A Failure of Basic Functions, By Mrs. Brittany Miller (London)

The recent Guardian article from January 22, 2026, highlighting that roughly one in four children starting reception class in England (about 26% in 2025) arrive without being fully toilet trained — and with higher rates in regions like the north-east (36%) — paints a stark picture. Teachers report spending an average of 1.4 hours daily on changing or assisting these children, contributing to around 2.4 hours of lost teaching time per day when combined with other basic skill deficits. This isn't isolated: 28% struggle to eat or drink independently, 25% lack other foundational life skills (excluding those tied to disabilities or special needs), and 28% treat physical books like touchscreens, trying to swipe or tap pages. Overall, 37% of reception starters are deemed not "school ready," up from 33% the prior year.

This trend, documented in surveys by groups like Kindred Squared and echoed by unions such as NAHT and ASCL, signals more than logistical headaches for overburdened teachers. It points to a deeper cultural erosion — one where even the most elementary markers of independence and caregiving are slipping away.

Toilet training has historically been one of the earliest, clearest handoffs from home to the wider world. By age 4 or 5, most children in stable societies master it not merely as hygiene but as self-mastery: recognizing bodily signals, communicating needs, managing discomfort, and taking responsibility for a basic human function. When a quarter (or more) of children reach statutory school age still reliant on nappies or heavy adult intervention, it suggests a breakdown in the chain of expectations and routines that families once transmitted almost instinctively.

Several factors converge here. Excessive screen time, for both children and parents, emerges as a major culprit in staff surveys, with over half pointing to it as a key driver. Devices displace face-to-face interaction, delay language development, blunt attention spans, and reduce opportunities for the mundane but vital repetitions of daily caregiving that build independence. Rising living costs and stretched parental time play roles too: exhausted or time-poor caregivers may delay or avoid the messy, consistent work of potty training.

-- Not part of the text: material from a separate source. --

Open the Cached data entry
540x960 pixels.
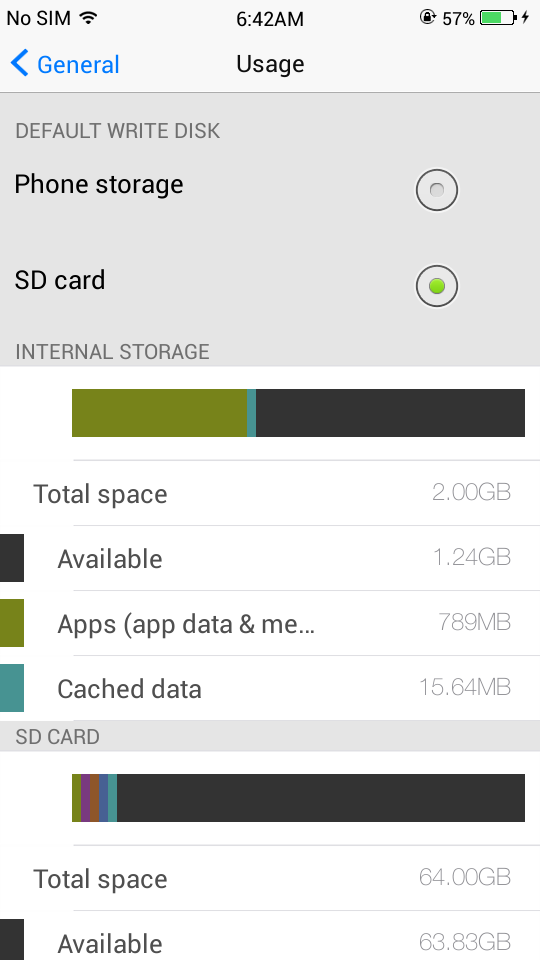(x=270, y=688)
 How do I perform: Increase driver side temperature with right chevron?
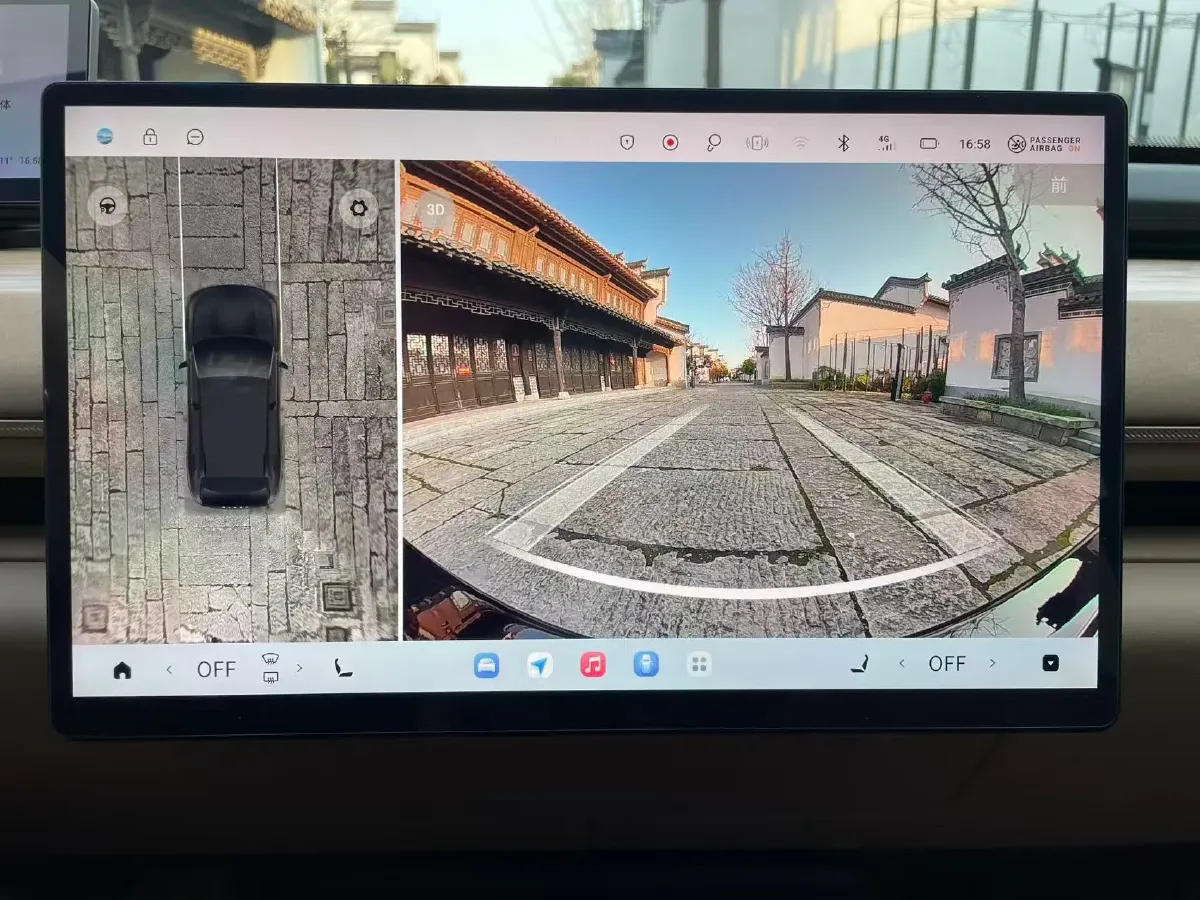(299, 668)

Some reports hint at shifting attitudes, where certain parents view such basics as the school's domain rather than the home's. Add 15 years of declining local support services, and the result is a generation arriving at school gates less equipped for the structured environment ahead.

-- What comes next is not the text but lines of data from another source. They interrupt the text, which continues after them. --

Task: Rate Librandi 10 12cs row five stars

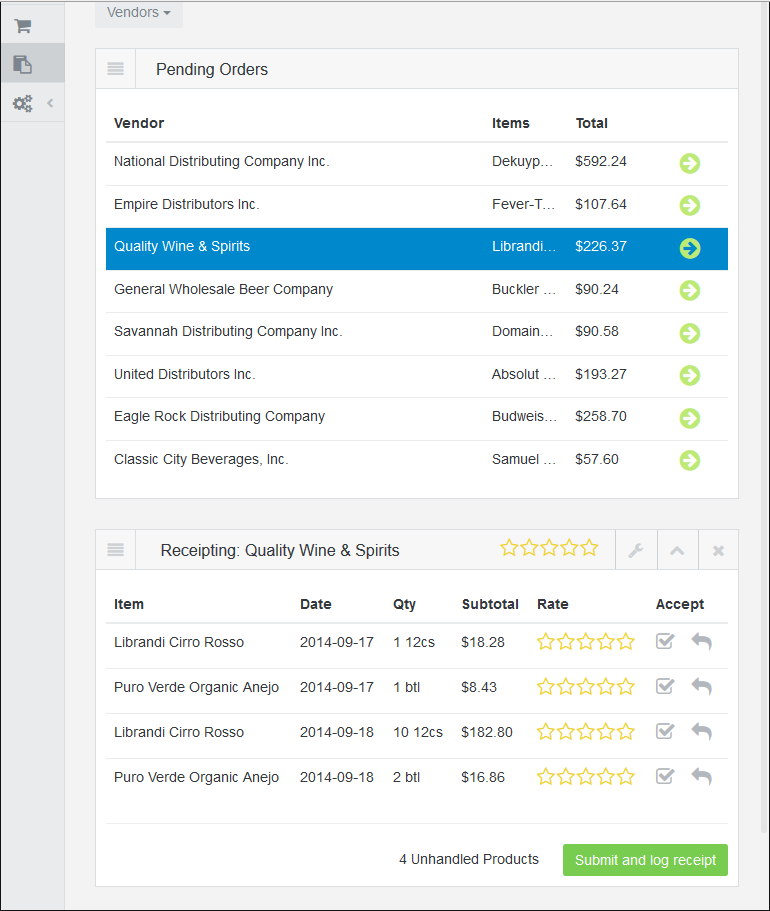Action: tap(626, 732)
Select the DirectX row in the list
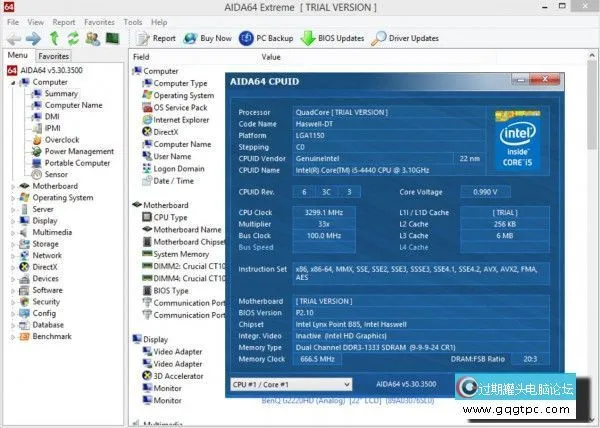The width and height of the screenshot is (600, 428). point(165,131)
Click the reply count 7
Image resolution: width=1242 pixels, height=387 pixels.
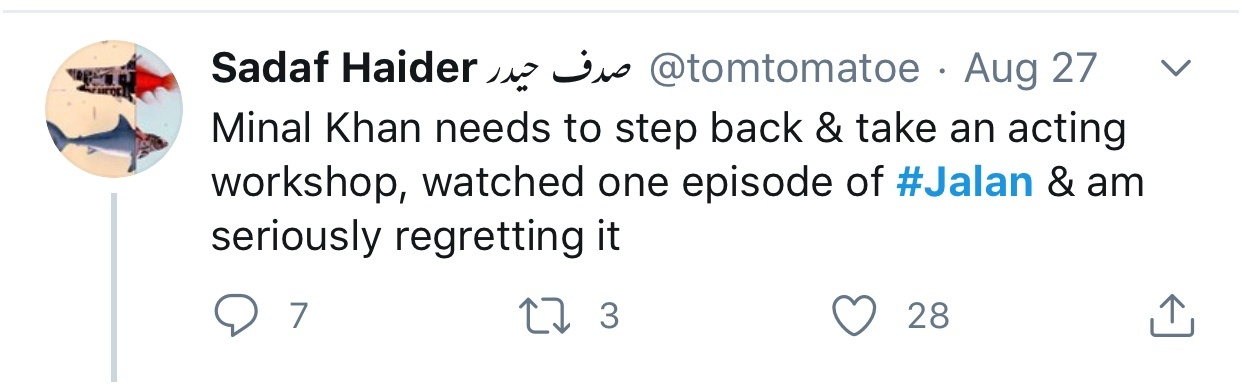(x=297, y=317)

The implications ripple outward. Schools divert precious time and resources from curriculum to remediation, widening gaps for disadvantaged children who already face steeper climbs. Teachers express frustration at becoming de facto carers rather than educators. And society loses something subtler: the quiet confidence that comes from mastering one's body before tackling letters and numbers. A child who cannot reliably use a toilet is, in a literal sense, not fully autonomous, still tethered to adult intervention in ways that undermine the psychological shift toward independence that school demands.

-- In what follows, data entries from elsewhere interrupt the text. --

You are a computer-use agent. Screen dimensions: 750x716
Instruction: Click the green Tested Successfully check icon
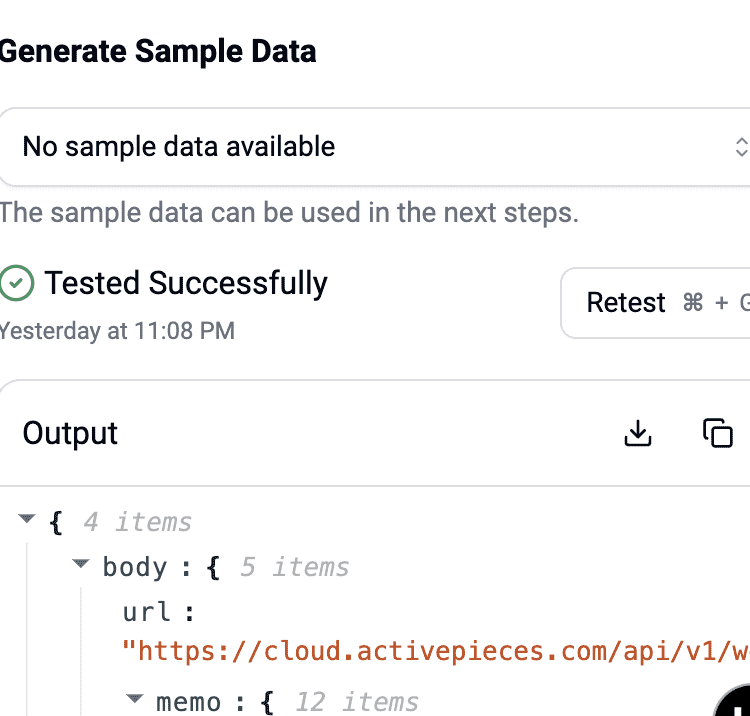tap(16, 283)
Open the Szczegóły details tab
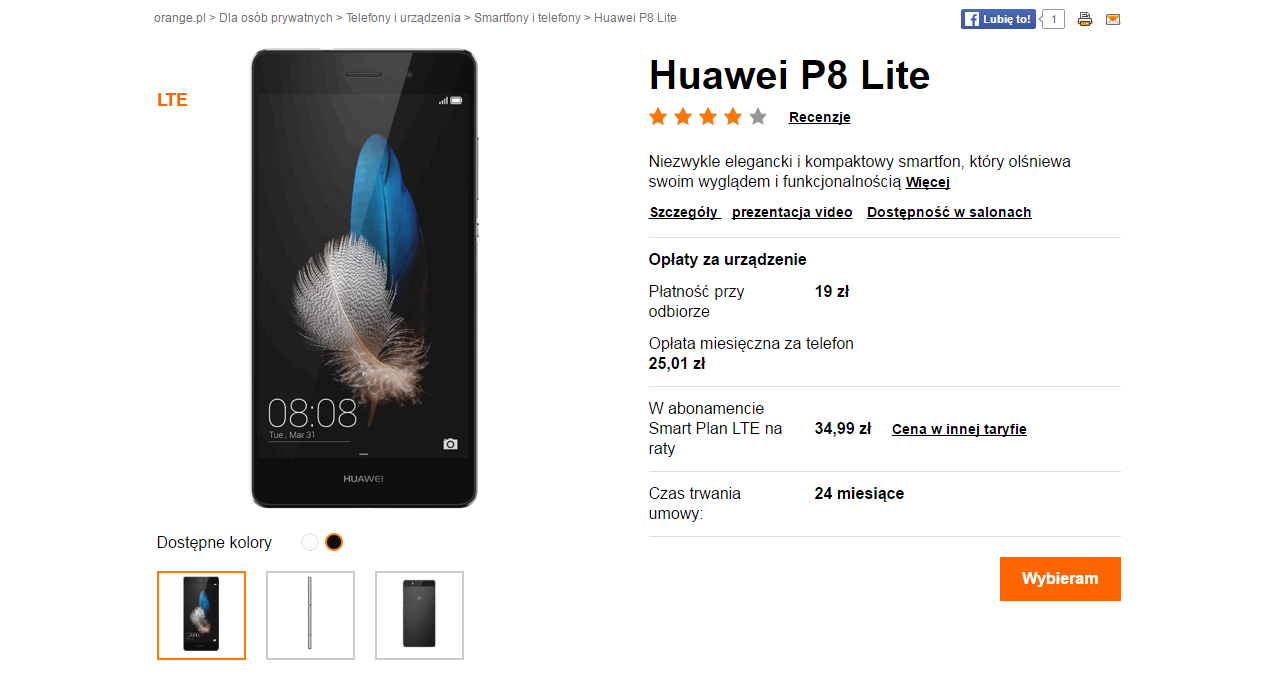The image size is (1268, 691). 684,212
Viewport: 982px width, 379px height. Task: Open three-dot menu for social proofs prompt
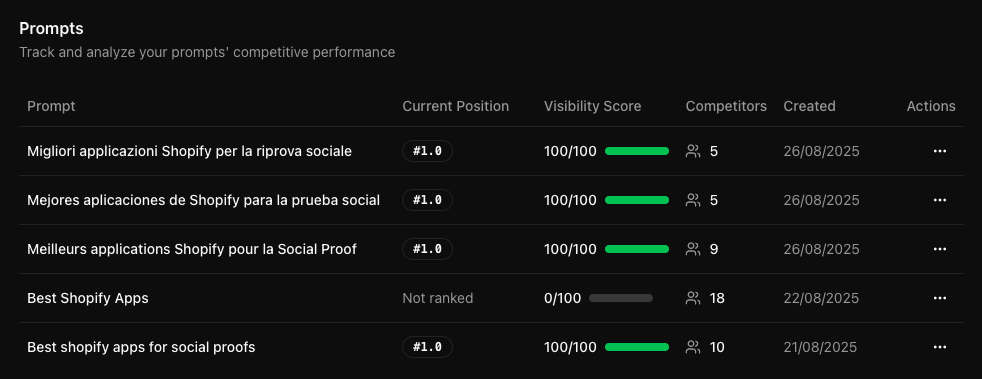(939, 347)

This is what sinking into the mud of history looks like — not dramatic collapse, but gradual atrophy of the small disciplines and parental responsibilities that underpin civilisation. Toilet training is mundane, even comical to discuss, yet it is a civilisational baseline: the point at which a human stops being entirely dependent and begins participating in social order through self-regulation. When that baseline erodes, it reveals a culture no longer transmitting the fundamentals with the same rigour or expectation. The state can fund family hubs, issue guidance, or set targets (as the current government is attempting), but these are downstream fixes. The real upstream issue is cultural: a willingness to prioritise convenience, screens, or exhaustion over the patient, unglamorous work of raising capable humans.

If we cannot reliably hand off children who know how to use a toilet, dress themselves, feed without mess, and distinguish a book from a tablet, we are not merely failing at "school readiness." We are failing at readiness for adulthood itself.